§ Target position records:
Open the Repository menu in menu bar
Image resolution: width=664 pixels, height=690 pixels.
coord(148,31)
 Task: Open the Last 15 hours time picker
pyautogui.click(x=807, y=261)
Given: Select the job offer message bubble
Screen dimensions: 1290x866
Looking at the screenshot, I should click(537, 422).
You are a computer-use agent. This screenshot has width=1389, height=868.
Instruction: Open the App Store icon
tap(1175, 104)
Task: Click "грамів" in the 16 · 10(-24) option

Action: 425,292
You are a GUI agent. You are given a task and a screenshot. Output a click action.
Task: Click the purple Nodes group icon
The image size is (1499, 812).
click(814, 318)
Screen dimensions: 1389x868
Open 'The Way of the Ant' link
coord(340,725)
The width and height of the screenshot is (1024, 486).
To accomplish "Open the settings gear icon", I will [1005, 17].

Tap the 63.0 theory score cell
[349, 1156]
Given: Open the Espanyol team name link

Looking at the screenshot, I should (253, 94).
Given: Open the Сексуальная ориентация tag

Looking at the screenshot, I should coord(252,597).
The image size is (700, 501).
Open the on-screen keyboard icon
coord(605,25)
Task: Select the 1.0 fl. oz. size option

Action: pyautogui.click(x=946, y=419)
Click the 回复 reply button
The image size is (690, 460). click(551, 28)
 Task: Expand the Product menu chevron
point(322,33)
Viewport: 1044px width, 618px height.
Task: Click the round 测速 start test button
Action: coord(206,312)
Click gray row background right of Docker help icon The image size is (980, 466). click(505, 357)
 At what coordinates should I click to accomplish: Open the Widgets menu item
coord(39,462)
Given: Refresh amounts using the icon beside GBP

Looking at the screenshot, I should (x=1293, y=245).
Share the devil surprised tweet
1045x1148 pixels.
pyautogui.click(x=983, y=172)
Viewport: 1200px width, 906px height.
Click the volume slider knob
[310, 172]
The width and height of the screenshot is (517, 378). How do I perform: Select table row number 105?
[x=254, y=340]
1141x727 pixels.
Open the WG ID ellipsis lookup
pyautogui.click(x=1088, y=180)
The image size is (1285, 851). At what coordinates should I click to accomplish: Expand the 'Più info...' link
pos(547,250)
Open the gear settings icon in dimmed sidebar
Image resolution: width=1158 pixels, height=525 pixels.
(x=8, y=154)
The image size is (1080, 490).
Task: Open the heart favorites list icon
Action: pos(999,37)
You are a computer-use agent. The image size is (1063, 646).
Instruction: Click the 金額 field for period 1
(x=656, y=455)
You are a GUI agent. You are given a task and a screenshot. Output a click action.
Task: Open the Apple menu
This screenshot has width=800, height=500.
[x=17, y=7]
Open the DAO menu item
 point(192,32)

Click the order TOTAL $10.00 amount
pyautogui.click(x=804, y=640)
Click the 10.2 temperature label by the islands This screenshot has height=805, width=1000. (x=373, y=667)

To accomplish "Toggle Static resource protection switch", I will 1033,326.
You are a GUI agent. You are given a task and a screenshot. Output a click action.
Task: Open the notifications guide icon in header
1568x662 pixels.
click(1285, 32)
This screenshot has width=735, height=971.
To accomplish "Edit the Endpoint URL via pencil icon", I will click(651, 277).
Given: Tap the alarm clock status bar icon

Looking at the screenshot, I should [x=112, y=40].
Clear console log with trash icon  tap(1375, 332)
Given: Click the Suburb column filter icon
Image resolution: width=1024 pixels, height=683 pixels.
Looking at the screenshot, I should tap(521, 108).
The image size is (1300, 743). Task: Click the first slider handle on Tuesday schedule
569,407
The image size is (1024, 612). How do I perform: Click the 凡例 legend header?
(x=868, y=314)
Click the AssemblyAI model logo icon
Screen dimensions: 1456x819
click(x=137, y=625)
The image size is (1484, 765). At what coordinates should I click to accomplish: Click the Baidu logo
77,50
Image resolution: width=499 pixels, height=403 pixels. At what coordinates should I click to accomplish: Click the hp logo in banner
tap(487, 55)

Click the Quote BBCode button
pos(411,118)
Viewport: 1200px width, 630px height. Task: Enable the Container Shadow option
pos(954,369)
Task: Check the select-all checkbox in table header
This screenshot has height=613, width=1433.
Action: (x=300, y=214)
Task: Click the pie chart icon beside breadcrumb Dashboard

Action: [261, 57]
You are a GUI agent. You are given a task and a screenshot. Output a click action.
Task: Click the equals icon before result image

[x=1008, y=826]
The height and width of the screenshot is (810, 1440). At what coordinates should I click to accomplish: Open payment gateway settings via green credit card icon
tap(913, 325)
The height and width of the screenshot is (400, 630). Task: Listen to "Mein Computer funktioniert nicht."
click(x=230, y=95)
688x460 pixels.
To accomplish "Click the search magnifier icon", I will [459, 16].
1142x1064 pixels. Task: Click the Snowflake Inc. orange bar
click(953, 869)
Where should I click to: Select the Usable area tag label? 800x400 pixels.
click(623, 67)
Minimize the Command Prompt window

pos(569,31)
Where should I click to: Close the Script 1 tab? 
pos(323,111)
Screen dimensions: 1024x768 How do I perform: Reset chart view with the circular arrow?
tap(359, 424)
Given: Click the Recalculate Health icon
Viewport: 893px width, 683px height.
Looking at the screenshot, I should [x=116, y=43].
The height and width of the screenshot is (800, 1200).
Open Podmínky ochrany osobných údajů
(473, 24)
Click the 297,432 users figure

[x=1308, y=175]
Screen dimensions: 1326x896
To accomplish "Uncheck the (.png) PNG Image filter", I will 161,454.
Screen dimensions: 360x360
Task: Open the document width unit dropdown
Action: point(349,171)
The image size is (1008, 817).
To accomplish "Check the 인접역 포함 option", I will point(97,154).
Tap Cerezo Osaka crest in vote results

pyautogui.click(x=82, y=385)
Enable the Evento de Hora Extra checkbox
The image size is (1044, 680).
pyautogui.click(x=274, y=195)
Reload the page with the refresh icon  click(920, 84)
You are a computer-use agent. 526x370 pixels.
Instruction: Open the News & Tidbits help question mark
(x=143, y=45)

§ PROMPT:
In the listing above, from the first line through the line with "[x=254, y=340]", swap "icon" for "symbol" and rewrite those lines with nothing else changed.

§ TASK RESPONSE:
Open the Repository menu in menu bar
Image resolution: width=664 pixels, height=690 pixels.
coord(148,31)
 Task: Open the Last 15 hours time picker
pyautogui.click(x=807, y=261)
Given: Select the job offer message bubble
Screen dimensions: 1290x866
Looking at the screenshot, I should click(537, 422).
You are a computer-use agent. This screenshot has width=1389, height=868.
Instruction: Open the App Store symbol
tap(1175, 104)
Task: Click "грамів" in the 16 · 10(-24) option

Action: 425,292
You are a GUI agent. You are given a task and a screenshot. Output a click action.
Task: Click the purple Nodes group symbol
The image size is (1499, 812).
click(814, 318)
Screen dimensions: 1389x868
Open 'The Way of the Ant' link
coord(340,725)
The width and height of the screenshot is (1024, 486).
To accomplish "Open the settings gear symbol", I will [1005, 17].

Tap the 63.0 theory score cell
[349, 1156]
Given: Open the Espanyol team name link

Looking at the screenshot, I should (253, 94).
Given: Open the Сексуальная ориентация tag

Looking at the screenshot, I should coord(252,597).
The image size is (700, 501).
Open the on-screen keyboard symbol
coord(605,25)
Task: Select the 1.0 fl. oz. size option

Action: pyautogui.click(x=946, y=419)
Click the 回复 reply button
The image size is (690, 460). click(551, 28)
 Task: Expand the Product menu chevron
point(322,33)
Viewport: 1044px width, 618px height.
Task: Click the round 测速 start test button
Action: coord(206,312)
Click gray row background right of Docker help symbol The image size is (980, 466). click(505, 357)
 At what coordinates should I click to accomplish: Open the Widgets menu item
coord(39,462)
Given: Refresh amounts using the symbol beside GBP

Looking at the screenshot, I should (x=1293, y=245).
Share the devil surprised tweet
1045x1148 pixels.
pyautogui.click(x=983, y=172)
Viewport: 1200px width, 906px height.
Click the volume slider knob
[310, 172]
The width and height of the screenshot is (517, 378). How do I perform: Select table row number 105?
[x=254, y=340]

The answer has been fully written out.